La Comunidad de Madrid ha autorizado la incorporación de médicos y enfermeros jubilados para ampliar la capacidad de vacunación frente al COVID-19. El objetivo es que estos profesionales puedan prestar su apoyo en las labores de vacunación masiva una vez la región disponga de las dosis comprometidas por el Ministerio de Sanidad.

De este modo, a través de la Dirección General de Recursos Humanos y Relaciones Laborales de la Consejería de Sanidad, ha facultado a los centros de Atención Hospitalaria, Atención Primaria y SUMMA112 a reincorporar al servicio activo a médicos y enfermeros que, pese a encontrarse jubilados y cobrando pensión, no hayan alcanzado los 70 años de edad.

Condiciones de contratación

La resolución que permite estas contrataciones atiende a las peticiones de profesionales jubilados que desean incorporarse a prestar este servicio en este tiempo de pandemia. Se realizará conforme a los criterios establecidos por Recursos Humanos.

Según ha informado la Comunidad a través de un comunicado de prensa, se procederá para ello a nombramientos de carácter estatutario por un mes de duración, prorrogable por periodos de igual duración o inferiores en su caso, con el límite máximo de la finalización del Estado de alarma.

La contratación será remunerada y compatible con la pensión de jubilación, y los profesionales cotizarán tal y como está previsto en el texto refundido de la Ley General de la Seguridad Social.

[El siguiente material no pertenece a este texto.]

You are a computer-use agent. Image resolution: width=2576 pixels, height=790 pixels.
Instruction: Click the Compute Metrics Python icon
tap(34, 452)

Castilla-La Mancha y Andalucía como precedentes

Madrid se une así a otras comunidades que ya incorporaron el pasado año a jubilados para realizar labores relacionadas con el coronavirus. Por ejemplo, en Castilla-La Mancha, se autorizó en marzo de 2020 la contratación de médicos y enfermeros jubilados después del 15 de marzo de 2018 y menores de 70 años.

Asimismo, esta instrucción también se refirió a estudiantes de los grados de Medicina y Enfermería en su último año de formación. Para este colectivo, se ofreció un contrato laboral de duración determinada, de auxilio sanitario.

Por otra parte, Andalucía también es una de las regiones que sirven como precedente a la hora de contratar a jubilados para ayudar en tareas COVID-19. En octubre de 2020, el Servicio Andaluz de Salud (SAS) firmó convenios con los colegios farmacéuticos provinciales —junto a la mayoría del resto de colegios sanitarios— para incorporar a farmacéuticos jubilados en labores de rastreo y seguimiento de casos positivos de COVID-19, dentro de la estrategia pública de la Junta.

En concreto, el objetivo de este acuerdo era articular el procedimiento para labores de seguimiento de pacientes COVID-19 y sus contactos en el sistema sanitario público de Andalucía: seguimientos de sospechosos, positivos y sus relaciones mediante llamadas telefónicas de control para asegurar de que cumplen el aislamiento y las recomendaciones sanitarias, bajo el control de los responsables que establecen los protocolos.